Please don't call Feminism "tosh". Good Grief.

SodoffBaldrick · 30/04/2012 06:55

LST - SGB is talking about so much more than the actual games themselves.... football culture.

gothicmama · 30/04/2012 07:10

People imersed in football culture also have access to porn so could one inform the oyther and together to envelope is pushed to be more shocking. Coupled with footballers being given more opportunities or excused by all from a young age creates a sense of entitlement

WitchOfEndor · 30/04/2012 07:12

OP YANBU

I hate watching football now. The cheating, diving, lying antics which are condoned by the clubs and applauded by fans give these men the feeling that they can get away with anything.

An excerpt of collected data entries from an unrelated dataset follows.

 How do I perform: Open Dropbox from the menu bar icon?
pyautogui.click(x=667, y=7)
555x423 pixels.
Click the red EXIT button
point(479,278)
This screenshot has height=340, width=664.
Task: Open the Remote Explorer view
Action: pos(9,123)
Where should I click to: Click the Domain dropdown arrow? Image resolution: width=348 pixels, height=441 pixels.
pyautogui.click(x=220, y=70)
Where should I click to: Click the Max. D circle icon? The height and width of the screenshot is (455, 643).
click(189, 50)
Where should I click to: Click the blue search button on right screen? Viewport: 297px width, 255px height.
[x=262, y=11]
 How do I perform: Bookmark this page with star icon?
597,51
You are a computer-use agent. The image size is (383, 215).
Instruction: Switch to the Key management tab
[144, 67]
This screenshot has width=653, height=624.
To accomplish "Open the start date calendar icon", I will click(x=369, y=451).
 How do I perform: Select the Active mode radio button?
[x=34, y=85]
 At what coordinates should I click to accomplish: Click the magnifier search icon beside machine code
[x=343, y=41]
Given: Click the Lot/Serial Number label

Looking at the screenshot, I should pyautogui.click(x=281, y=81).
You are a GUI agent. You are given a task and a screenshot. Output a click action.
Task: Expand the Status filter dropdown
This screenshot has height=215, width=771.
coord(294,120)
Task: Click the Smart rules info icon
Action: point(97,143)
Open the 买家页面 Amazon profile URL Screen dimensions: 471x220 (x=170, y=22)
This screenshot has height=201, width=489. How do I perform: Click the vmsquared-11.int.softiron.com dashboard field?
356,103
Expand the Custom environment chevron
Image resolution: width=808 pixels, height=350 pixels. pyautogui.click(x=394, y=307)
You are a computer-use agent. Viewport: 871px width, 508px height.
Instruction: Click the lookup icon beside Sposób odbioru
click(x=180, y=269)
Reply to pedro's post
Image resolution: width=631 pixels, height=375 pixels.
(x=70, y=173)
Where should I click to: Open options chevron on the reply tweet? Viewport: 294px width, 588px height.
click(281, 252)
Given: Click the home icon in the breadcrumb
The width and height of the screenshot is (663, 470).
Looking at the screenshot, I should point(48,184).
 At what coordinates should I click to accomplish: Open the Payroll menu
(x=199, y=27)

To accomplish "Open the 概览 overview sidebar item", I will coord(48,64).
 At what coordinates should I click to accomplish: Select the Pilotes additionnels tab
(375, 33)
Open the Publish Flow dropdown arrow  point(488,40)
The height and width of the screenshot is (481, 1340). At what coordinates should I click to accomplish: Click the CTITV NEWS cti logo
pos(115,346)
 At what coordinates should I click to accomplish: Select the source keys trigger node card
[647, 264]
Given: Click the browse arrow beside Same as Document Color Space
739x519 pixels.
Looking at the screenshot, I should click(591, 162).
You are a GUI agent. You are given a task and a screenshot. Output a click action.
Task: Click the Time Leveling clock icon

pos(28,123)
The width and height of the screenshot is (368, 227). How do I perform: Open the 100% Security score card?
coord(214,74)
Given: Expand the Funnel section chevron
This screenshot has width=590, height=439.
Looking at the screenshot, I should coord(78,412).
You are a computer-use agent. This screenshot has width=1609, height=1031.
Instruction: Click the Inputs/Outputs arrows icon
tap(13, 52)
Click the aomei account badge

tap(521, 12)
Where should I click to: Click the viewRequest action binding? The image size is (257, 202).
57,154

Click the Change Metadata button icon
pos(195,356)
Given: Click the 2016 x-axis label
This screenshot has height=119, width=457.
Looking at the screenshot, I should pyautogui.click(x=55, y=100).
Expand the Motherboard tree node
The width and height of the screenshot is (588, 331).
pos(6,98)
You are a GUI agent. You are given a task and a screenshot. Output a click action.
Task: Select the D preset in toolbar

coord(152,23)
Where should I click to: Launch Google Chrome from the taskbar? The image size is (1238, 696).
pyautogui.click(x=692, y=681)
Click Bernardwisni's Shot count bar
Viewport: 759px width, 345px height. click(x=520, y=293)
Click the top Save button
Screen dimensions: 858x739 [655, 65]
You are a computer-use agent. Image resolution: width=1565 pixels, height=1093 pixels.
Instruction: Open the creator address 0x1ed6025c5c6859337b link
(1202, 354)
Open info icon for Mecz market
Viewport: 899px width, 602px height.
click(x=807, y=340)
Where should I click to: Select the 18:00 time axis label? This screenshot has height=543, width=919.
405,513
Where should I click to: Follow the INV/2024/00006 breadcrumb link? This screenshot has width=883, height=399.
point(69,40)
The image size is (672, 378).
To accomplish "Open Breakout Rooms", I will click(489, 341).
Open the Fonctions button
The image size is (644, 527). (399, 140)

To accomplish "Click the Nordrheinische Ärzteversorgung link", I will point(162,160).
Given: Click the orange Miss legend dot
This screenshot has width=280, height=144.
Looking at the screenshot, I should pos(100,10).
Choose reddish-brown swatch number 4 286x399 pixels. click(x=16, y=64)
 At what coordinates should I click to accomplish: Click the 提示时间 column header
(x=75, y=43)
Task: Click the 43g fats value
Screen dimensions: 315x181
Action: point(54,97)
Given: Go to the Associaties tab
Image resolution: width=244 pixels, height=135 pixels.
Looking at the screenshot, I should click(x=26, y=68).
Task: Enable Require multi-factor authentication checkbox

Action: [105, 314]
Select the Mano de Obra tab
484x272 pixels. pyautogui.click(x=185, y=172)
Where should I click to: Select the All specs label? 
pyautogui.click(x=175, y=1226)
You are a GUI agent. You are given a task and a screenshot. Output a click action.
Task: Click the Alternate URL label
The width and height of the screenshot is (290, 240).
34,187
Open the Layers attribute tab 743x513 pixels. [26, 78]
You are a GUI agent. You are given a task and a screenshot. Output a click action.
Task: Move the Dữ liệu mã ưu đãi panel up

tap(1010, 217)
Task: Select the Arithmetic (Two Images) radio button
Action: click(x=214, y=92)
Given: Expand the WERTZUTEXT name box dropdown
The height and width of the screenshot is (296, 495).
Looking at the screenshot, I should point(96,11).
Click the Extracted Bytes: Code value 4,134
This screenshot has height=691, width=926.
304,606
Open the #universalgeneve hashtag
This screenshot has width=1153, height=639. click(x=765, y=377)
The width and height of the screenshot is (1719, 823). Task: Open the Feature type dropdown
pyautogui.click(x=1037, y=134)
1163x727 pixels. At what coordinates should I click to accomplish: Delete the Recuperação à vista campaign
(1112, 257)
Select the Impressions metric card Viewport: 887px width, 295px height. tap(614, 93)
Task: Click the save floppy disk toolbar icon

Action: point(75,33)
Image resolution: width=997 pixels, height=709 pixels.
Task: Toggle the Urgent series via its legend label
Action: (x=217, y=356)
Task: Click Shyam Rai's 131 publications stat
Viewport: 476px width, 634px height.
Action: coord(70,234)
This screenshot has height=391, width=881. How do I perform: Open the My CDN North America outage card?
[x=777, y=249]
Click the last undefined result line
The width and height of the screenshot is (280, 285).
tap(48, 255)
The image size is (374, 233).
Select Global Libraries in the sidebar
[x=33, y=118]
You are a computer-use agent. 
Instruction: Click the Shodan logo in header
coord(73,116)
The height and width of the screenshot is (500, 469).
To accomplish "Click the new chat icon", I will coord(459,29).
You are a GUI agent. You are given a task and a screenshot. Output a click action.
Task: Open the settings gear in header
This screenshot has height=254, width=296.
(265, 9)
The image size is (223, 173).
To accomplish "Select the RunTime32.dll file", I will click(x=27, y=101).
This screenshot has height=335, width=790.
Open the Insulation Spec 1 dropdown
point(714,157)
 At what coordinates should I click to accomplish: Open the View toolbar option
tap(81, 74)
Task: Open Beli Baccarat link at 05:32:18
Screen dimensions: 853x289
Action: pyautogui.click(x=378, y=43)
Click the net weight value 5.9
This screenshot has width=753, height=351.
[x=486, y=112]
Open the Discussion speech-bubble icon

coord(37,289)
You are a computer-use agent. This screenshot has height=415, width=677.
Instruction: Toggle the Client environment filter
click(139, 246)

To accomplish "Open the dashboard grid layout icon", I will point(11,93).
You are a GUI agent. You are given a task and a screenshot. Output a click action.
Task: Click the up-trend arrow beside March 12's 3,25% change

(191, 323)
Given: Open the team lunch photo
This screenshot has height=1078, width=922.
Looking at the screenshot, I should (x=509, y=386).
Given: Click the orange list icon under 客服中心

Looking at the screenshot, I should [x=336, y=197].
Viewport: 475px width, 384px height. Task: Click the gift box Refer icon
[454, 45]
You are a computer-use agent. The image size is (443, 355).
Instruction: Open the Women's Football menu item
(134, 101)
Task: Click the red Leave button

Add in ridiculous wages and adulation and it's no wonder they end up speeding, writing off cars, cheating on their partners or , if single, having sex with people who arent in a position to consent.

I know this is a sweeping generalisation and not all footballers are like this but the percentagFe who are, and who are pandered to by their clubs and the fans while they behave outrageously, is too high.

The clubs need to lower the pay and clamp down on dishonesty in the game before anything can change. These guys feel untouchable.